Friday, September 23, 2011

Episode 1: He Loves To Fly And He D'oh's

Welcome to Season 19's series of reviews. Before I start, let me say one thing; I have little to no memory of this season. Perhaps that's a testament to how bad and forgettable this season was, but also I feel that it allows a fresh, unbiased take on the season. So let's begin this series with, of course, episode 1.

Before I begin, I'll talk about the opening sequence. As you probably know, Season 19 came right after The Simpsons Movie, so naturally, the staff decided to have a little shout-out to their own movie by having a special opening sequence. I'm rather apathetic towards it as it's not bad, nor is it really worth mentioning. To me it's just... there, let's continue. The episode begins with Mr. Burns and Smithers shopping as they decide to get a new cell phone for Mr. Burns. Okay a couple things I want to address here, first the name of the cell phone store isn't really bad, nor is it something you'll see mentioned by anyone 5 years after it airs. Secondly, there's a joke where the PA states: "Attention shoppers, IPhones now 20 cents" it wasn't funny when it first aired and it dates the episode terribly nowadays. That's one of the issues with Modern Simpsons, their topical jokes often lose comedic effect within a couple of months; if they're lucky, it'll be a year or two. I'll talk about this in detail in a future post. Anyways, it turns out Mr. Burns needs a new cell phone because he accidentally ate his old one. Yet again, I'll go into detail about this in a future post, but the idea of Mr. Burns having a cell phone is just wrong to me.

#### Problems and tasks:
a. Print the passage of the Simpsons review word for word, starting at "Episode 1: He" and ending at "course, episode 1.".
b. Answer these questions using the Simpsons review:
(i) Which season of the show is the review series covering?
(ii) What film did that season come right after?
(iii) Why does Mr. Burns need a new cell phone?
c. Write the next part of the Simpsons review, picking up after its final sentence.
The records that come after this point are separate material and have no connection to the Simpsons review.

#### Records provided:
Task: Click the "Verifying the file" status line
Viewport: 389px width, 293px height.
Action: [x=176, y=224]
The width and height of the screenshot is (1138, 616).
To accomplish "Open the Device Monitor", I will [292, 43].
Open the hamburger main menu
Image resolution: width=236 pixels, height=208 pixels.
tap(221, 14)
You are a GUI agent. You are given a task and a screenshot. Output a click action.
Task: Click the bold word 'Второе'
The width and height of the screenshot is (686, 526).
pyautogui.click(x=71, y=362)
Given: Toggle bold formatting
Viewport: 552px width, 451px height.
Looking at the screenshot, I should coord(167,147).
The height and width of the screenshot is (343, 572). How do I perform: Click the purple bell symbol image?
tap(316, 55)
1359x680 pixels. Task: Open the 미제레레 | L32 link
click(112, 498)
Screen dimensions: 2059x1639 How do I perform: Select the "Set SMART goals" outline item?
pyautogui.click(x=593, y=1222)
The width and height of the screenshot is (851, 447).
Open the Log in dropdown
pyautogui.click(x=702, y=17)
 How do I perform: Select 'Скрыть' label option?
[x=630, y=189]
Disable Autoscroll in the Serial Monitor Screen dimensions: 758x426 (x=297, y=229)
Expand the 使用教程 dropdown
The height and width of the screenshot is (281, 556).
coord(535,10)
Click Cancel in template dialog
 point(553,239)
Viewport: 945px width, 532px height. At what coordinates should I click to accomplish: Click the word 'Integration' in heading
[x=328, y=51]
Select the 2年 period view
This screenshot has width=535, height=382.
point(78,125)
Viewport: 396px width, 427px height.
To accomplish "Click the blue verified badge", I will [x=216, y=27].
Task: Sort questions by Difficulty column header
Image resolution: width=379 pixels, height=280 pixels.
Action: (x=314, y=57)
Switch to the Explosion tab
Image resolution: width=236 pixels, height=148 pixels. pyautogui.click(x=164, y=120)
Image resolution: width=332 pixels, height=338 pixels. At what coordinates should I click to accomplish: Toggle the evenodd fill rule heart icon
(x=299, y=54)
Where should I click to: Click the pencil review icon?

#### Task-by-task results:
a.
Episode 1: He Loves To Fly And He D'oh's

Welcome to Season 19's series of reviews. Before I start, let me say one thing; I have little to no memory of this season. Perhaps that's a testament to how bad and forgettable this season was, but also I feel that it allows a fresh, unbiased take on the season. So let's begin this series with, of course, episode 1.

b.
(i) Season 19.
(ii) The Simpsons Movie.
(iii) He accidentally ate his old one.

c.
Who knew Mr. Burns was part dolphin?
Mr. Burns goes wandering off and notices a penny in a fountain, he hesitates at first to grab it, but after seeing Ralph act like an idiot, he decides he needs to take it before Ralph can (And Ralph is there by himself just because. This is a very common theme among these episodes). After Mr Burns gets caught in the water system (...somehow) he thinks he's going to die (See Burn's Heir for how this is done right). Homer comes passing along and picks up Mr. Burns from the fountain. Mr. Burns decides to reward Homer by taking him out to dinner. After Mr. Burns decides he needs to try to pick up the penny again (Because it was so funny the first time) we see Homer getting ready for dinner as Bart mocks him for going out to dinner with Mr. Burns (Ah yes, it's time for Jerk-ass Homer... * Unenthusiastic* yippee). So Mr. Burns offers to take Homer to Chicago for dinner as he reveals that they'll be going there via private jet (Okay we have the seeds for a plot, only took 3 minutes, and yet somehow this feels faster than the more recent stuff). However, the next two minutes are bogged down and spent on bad airplane jokes and a pointless cameo by Lionel Richie. Afterwards, Homer is forced off the plane by an extractor (Twice, because senseless violence towards Homer is always funny, right?) Mr. Burns and Homer walk through Chicago via montage (Oh thank God, for a minute I thought that the writers would actually be creative for a change).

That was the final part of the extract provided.